AIM
Write out the rows below as a numbered list, starting at the first line and ending at the line that contains "point(855,28)", with both included. Skip any blank lines.

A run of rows

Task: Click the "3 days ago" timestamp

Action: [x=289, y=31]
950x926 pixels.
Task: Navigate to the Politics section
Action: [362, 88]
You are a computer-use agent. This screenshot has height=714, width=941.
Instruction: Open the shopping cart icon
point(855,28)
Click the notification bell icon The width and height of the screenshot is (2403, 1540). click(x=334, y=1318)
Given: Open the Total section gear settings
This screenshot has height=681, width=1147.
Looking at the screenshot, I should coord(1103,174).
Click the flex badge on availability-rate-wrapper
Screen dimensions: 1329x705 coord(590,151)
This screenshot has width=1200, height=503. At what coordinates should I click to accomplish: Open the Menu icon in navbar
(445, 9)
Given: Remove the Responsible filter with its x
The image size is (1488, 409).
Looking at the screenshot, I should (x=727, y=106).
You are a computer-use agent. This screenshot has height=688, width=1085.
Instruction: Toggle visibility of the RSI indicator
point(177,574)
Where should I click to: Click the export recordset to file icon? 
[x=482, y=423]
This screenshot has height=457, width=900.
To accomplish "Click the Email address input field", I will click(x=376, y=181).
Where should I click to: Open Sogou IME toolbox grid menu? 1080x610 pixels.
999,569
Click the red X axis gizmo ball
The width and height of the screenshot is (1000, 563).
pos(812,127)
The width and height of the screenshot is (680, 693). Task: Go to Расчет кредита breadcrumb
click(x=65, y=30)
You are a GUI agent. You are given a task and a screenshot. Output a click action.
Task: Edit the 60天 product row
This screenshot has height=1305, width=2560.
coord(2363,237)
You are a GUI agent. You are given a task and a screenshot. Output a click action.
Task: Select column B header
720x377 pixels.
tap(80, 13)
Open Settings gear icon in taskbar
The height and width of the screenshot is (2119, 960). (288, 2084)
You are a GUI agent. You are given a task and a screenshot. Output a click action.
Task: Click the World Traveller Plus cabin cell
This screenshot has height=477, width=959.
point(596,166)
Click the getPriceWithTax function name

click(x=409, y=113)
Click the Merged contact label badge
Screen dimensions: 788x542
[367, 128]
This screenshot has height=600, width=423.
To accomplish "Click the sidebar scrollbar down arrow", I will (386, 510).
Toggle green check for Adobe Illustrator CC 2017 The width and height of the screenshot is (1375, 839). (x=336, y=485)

REPLY TO THE TASK
1. Task: Click the "3 days ago" timestamp
2. Action: [x=289, y=31]
3. 950x926 pixels.
4. Task: Navigate to the Politics section
5. Action: [362, 88]
6. You are a computer-use agent. This screenshot has height=714, width=941.
7. Instruction: Open the shopping cart icon
8. point(855,28)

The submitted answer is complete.